Passage to read ::

Speech
London School of Hygiene and Tropical Medicine Graduation Ceremony
05 March 2018
Speech
05 March 2018
Remarks by UNFPA Executive Director Dr. Natalia Kanem at the 2018 Graduation Ceremony of the London School of Hygiene and Tropical Medicine, where she was awarded an Honorary Fellowship, the School’s highest honour.
Dame Marjorie, Professor Piot and officials of the School,
Colleagues and friends,
Graduates!
Greetings, in the name of peace, the noble mission of the United Nations.
I am exceedingly honored by this conferral today and thank the School for bestowing this distinction upon me. And it was wonderful to walk in to the strains of Caribbean steel pan music.
A glorious moment! A commencement at this School, internationally renowned for its research and practice for the good of the public. It allows us to reflect upon the continuity of human efforts to conquer death and disease. This is a commitment that must ever be renewed, needed today more than ever.
Congratulations, graduates!
As you leave The Light cloaked in your newly won achievement, your cohort here transforms. Your associates, students and faculty alike, form the basis of your future network of colleagues and community, who will assist you to become a game-changer towards the joint aspiration the world has declared via the United Nations: to leave no one behind in the quest for sustainable development by the year 2030.
Collaboration is definitional in defending the public’s health. Teamwork. It’s vital, it’s central.
I encourage you to keep engaging with others, bearing foremost in mind the cooperative nature of our public health enterprise.
Somewhere right this minute, somewhere in a rural mountain community, a woman is struggling through a difficult labor. Will she deliver safely? And will that family hear the infant’s first cry?
If the health system works, which is predicated upon sound research and data and statistics for evidence-based decisions – and if the team deploys effectively, chances are excellent that yes, that mother and that infant will survive. Unfortunately, each and every day, more than 800 women and girls do not. They succumb to pregnancy-related causes.
Teamwork. To me, that spirit is personified by Felista, just one of many midwives I know working daily to ensure the cycle of life endures, successfully using her talent, perspicacity, rootedness in her community, and all the humility and leadership that a midwife represents – to get there in time, so childbirth is a moment of great joy!

Material shown ::
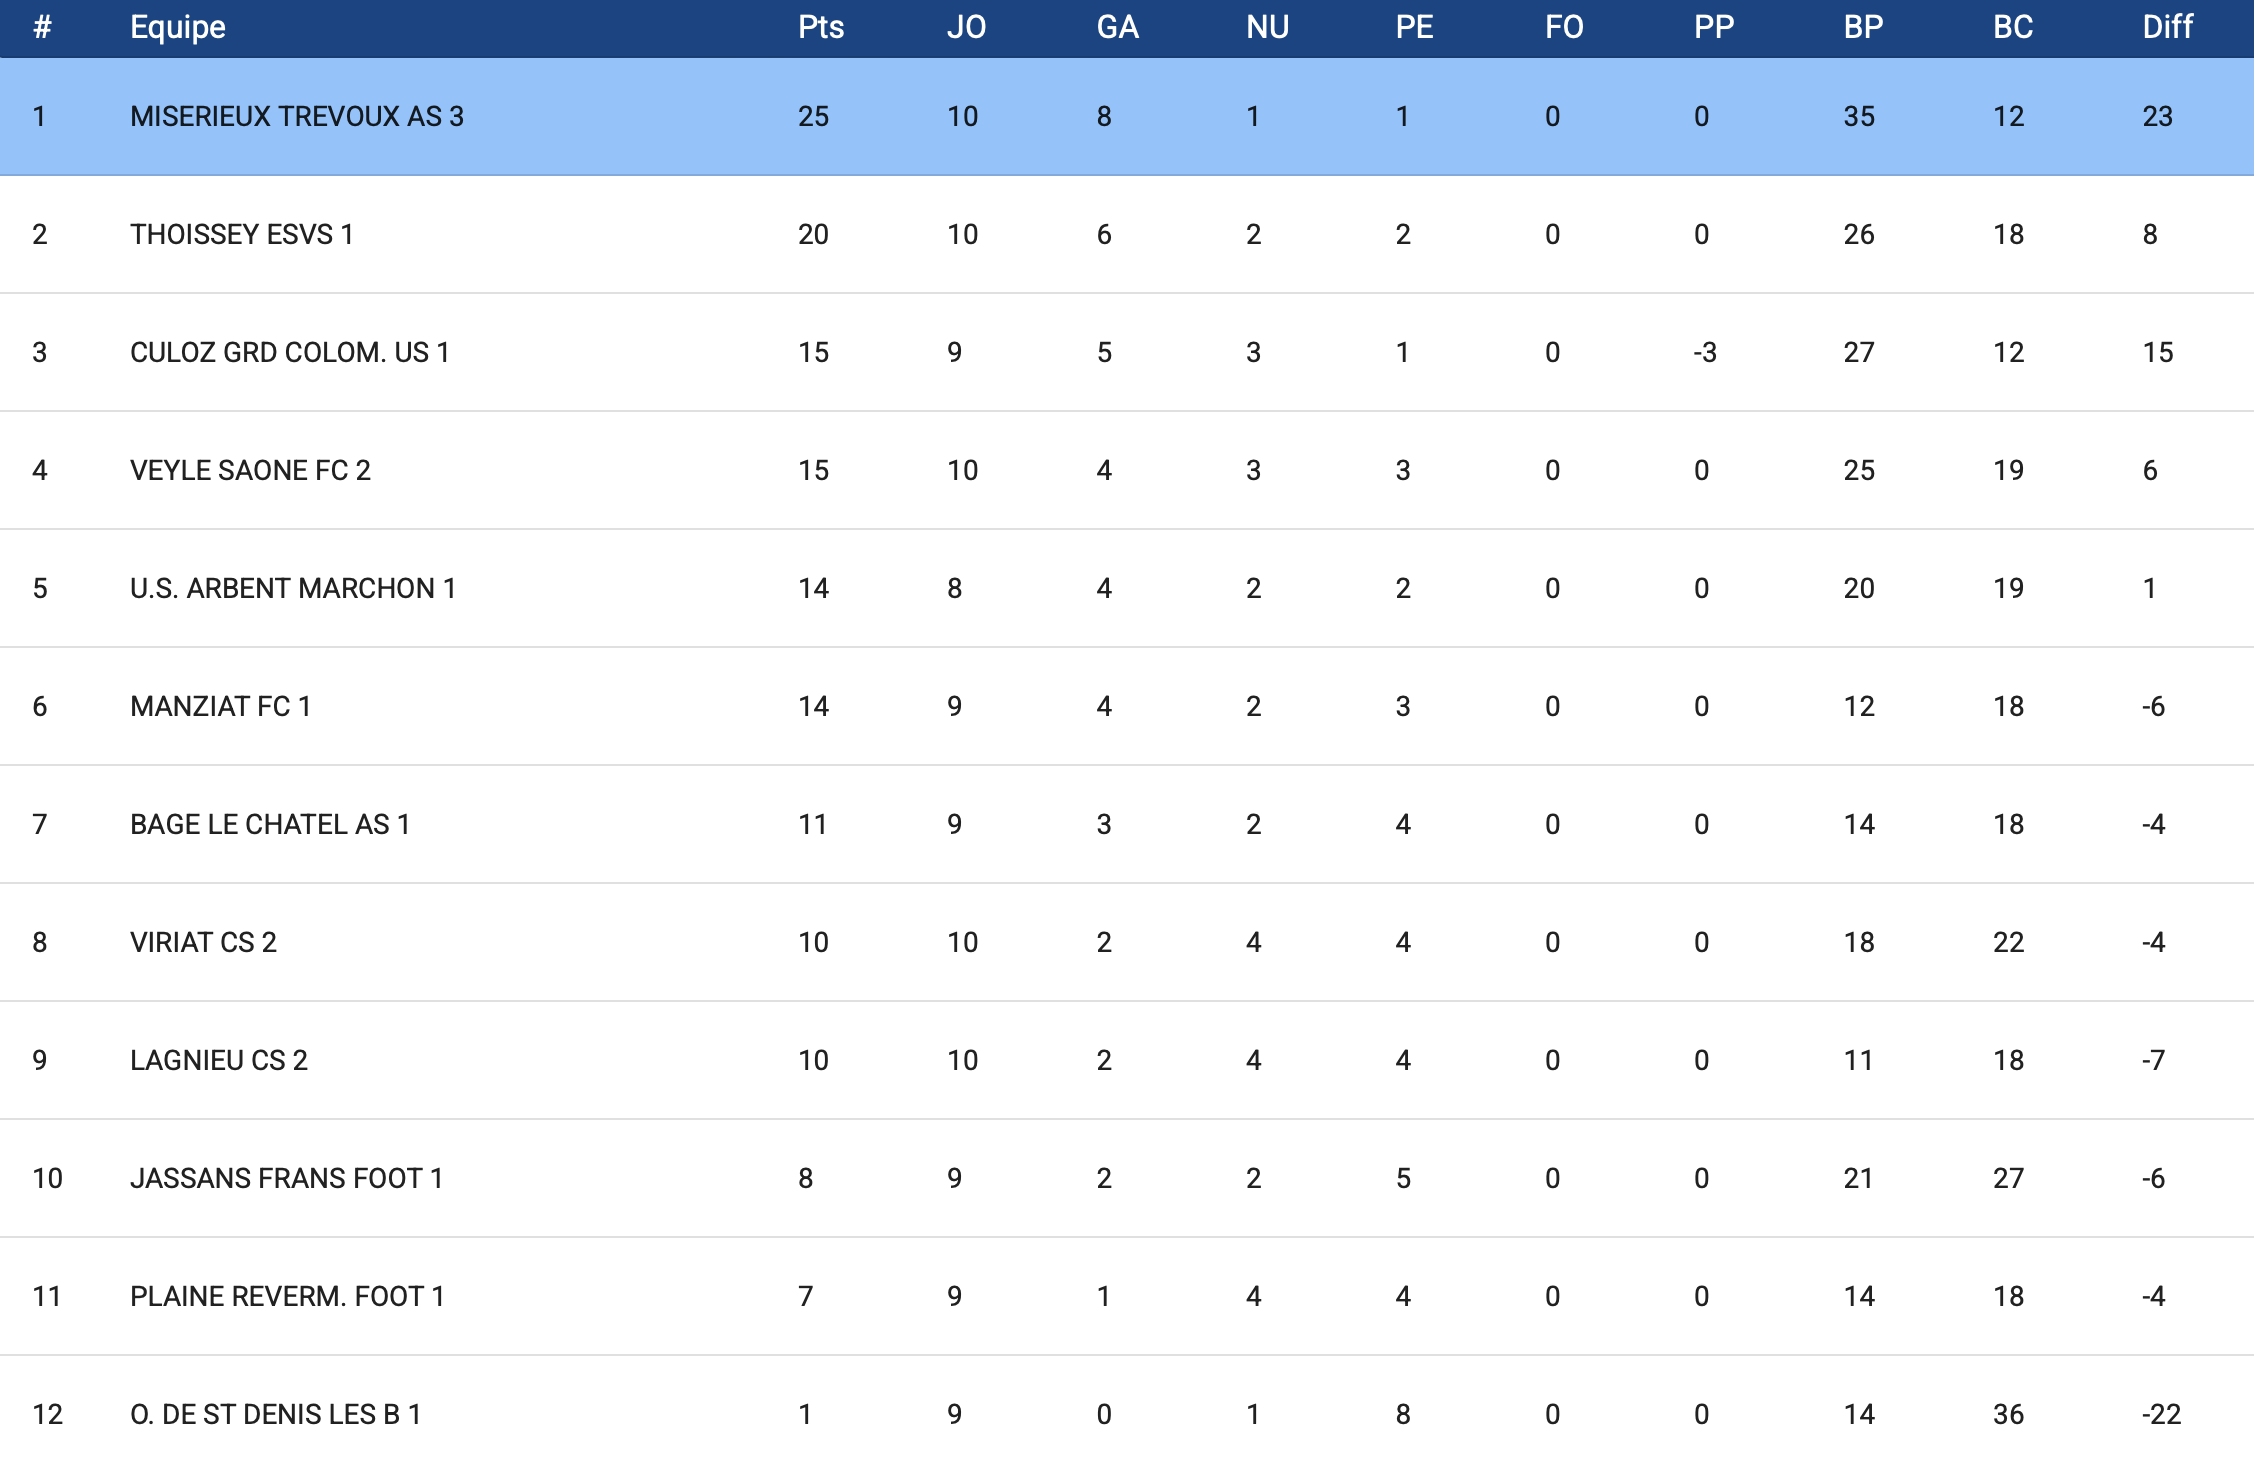Select CULOZ GRD COLOM. US 1
Viewport: 2254px width, 1472px height.
click(290, 353)
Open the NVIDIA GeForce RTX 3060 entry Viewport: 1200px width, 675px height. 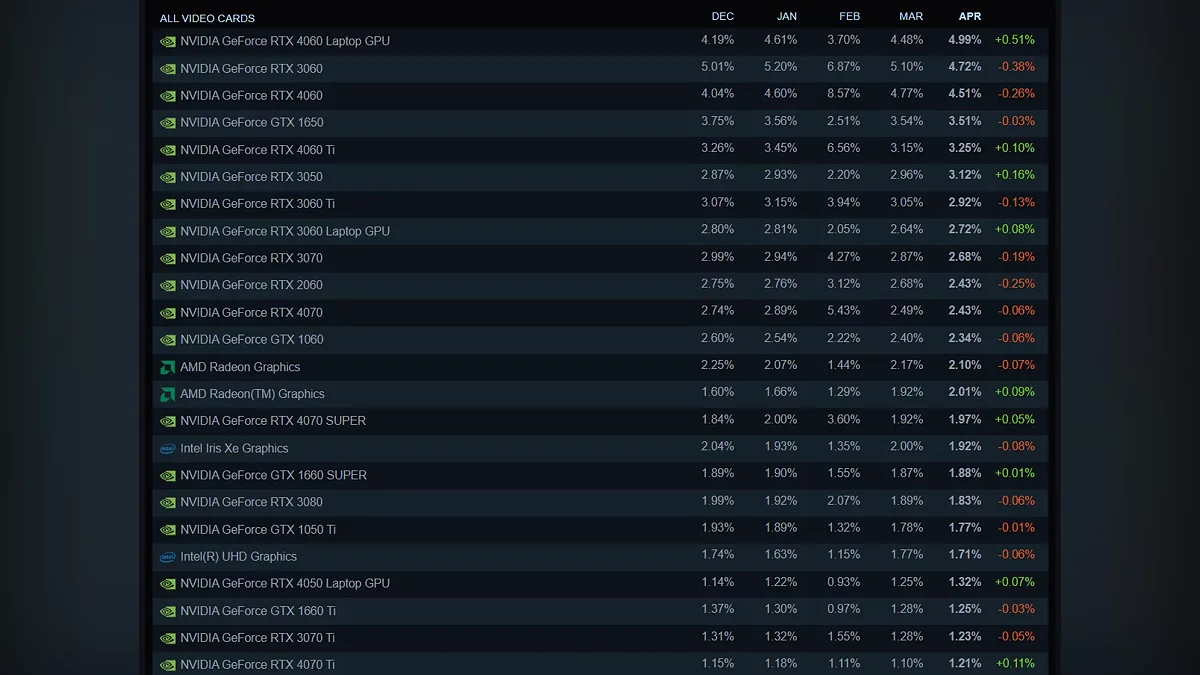(251, 69)
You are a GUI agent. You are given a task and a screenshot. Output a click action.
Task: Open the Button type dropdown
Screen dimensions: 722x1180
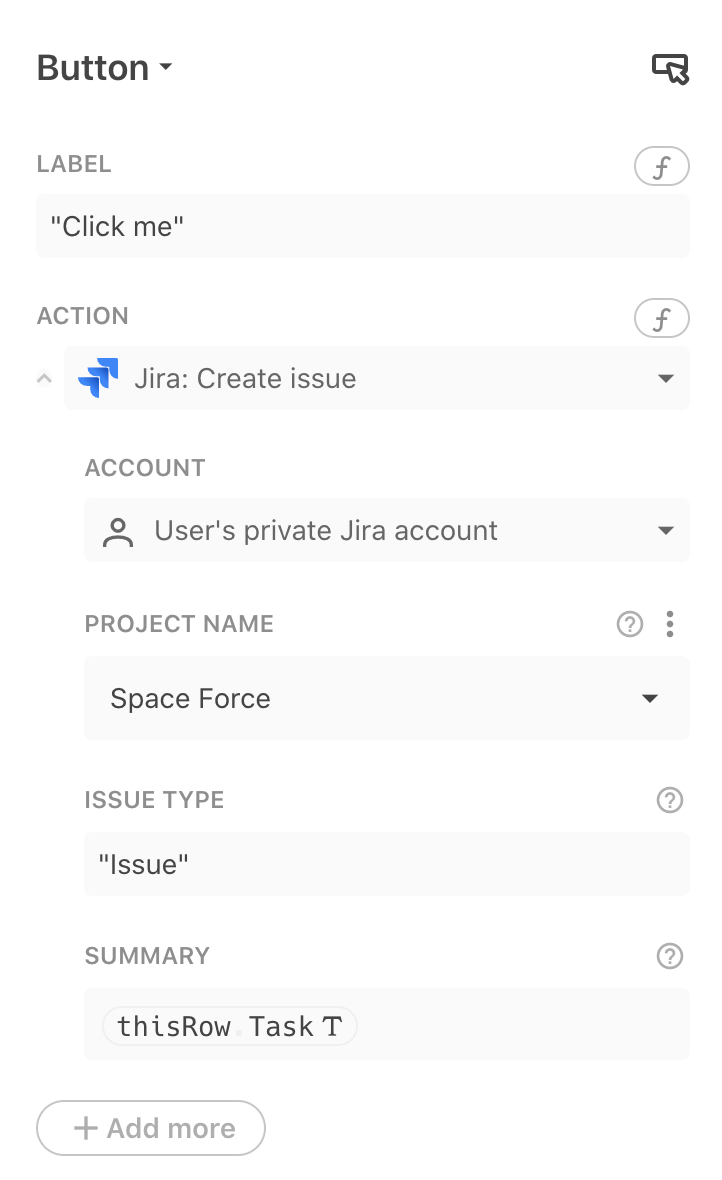pos(166,68)
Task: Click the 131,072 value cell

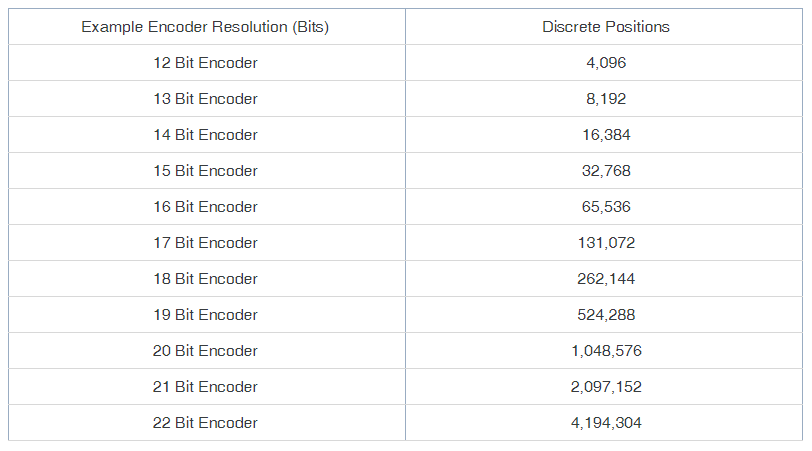Action: (x=606, y=243)
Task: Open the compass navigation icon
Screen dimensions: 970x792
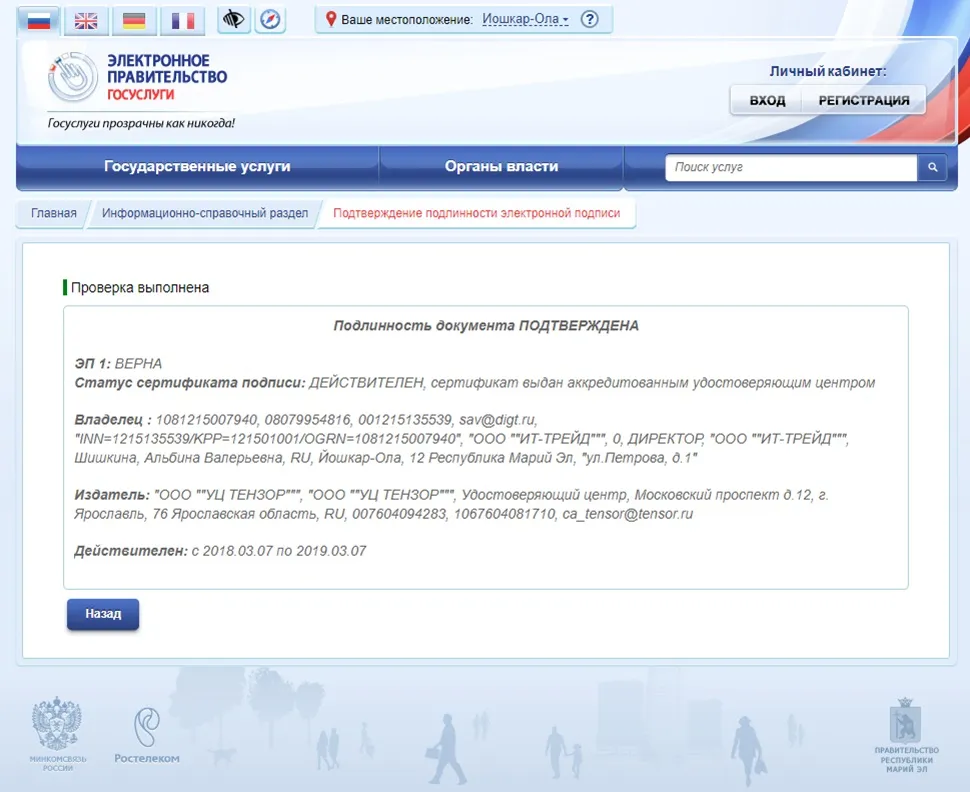Action: [x=270, y=20]

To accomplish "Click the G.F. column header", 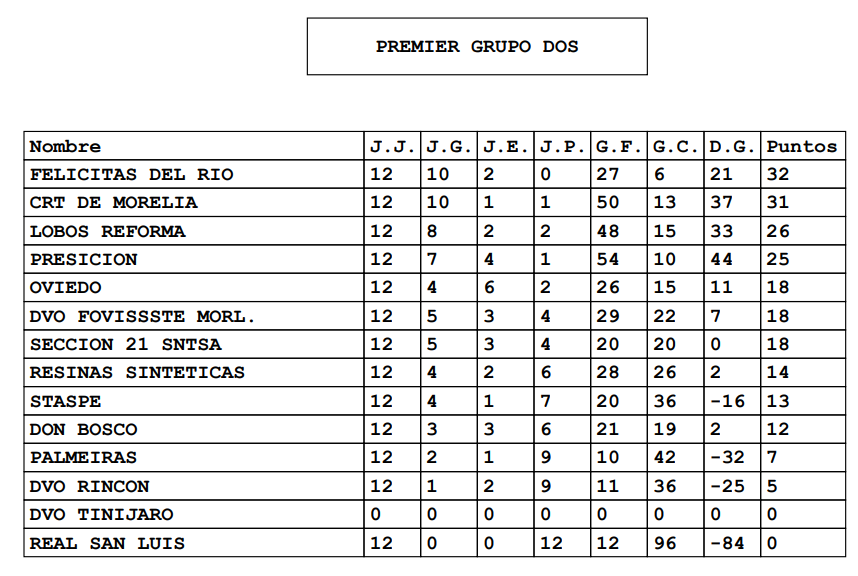I will tap(619, 146).
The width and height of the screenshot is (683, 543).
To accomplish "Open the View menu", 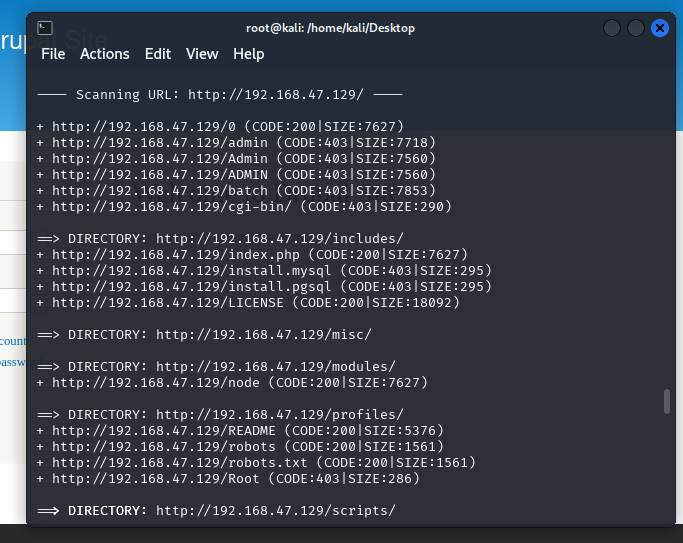I will tap(202, 54).
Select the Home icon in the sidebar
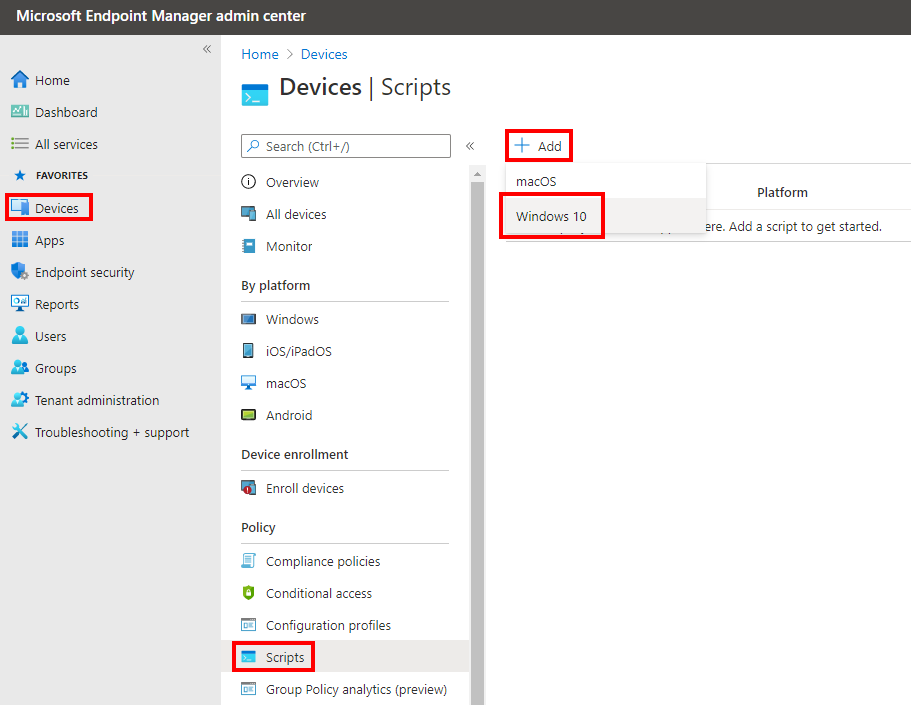 20,79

Problem set ::
1. Rewrite the part of the graduation speech that begins at the words "Greetings, in the" and stops after "more than ever.", putting "steel drum" in place of "steel pan".
2. Name every person the graduation speech mentions by name.
3. Continue the graduation speech from its last sentence.
The rows come from a separate source and are unrelated to the graduation speech.

Solved tasks ::
1.
Greetings, in the name of peace, the noble mission of the United Nations.
I am exceedingly honored by this conferral today and thank the School for bestowing this distinction upon me. And it was wonderful to walk in to the strains of Caribbean steel drum music.
A glorious moment! A commencement at this School, internationally renowned for its research and practice for the good of the public. It allows us to reflect upon the continuity of human efforts to conquer death and disease. This is a commitment that must ever be renewed, needed today more than ever.

2. Dr. Natalia Kanem, Dame Marjorie, Professor Piot, Felista

3.
That’s why, at UNFPA, we like to say, “Call the midwife.”
I recommend you collaborate effectively; yet remember this: there is a productive tension between collaboration, which entails accommodation, and a spirit of resistance to the status quo, the spirit of inquiry, which brings in your original thinking.
Education entails transmission of accepted wisdom. This is valuable. But sometimes, progress depends on engaging one’s mind beyond the strictures of received knowledge. Miasmas yielding to the theory of waterborne disease. Your newness, your commencing, if you will, is an asset in seeing the world anew. (Professor Piot being a stellar example of doing just that with his Ebola insights occurring at a tender age.)
So use your creativity, use your ingenuity, don’t feel you have to conform, don’t flinch from your original mind.
My wish for you is unlimited horizons! Perhaps your passion for public health will intersect with mine, making the world safer and better, especially for vulnerable women and girls. The UNFPA mandate to ensure universal access to sexual and reproductive health and rights demands innovative public health thinking. That’s how we shall reach zero preventable maternal deaths, zero unmet need for family planning and an end to sexual and gender-based violence everywhere, including female genital mutilation.
In nomadic communities it is said: “Return to childhood watering holes for more than water; friends…and dreams…are there to meet you.”
I hope that in future years, as you return to your school as a proud contributing alum to recount your public health triumphs large and small…that friends and dreams will await. Muchas Gracias! Thank you! Well done, graduates!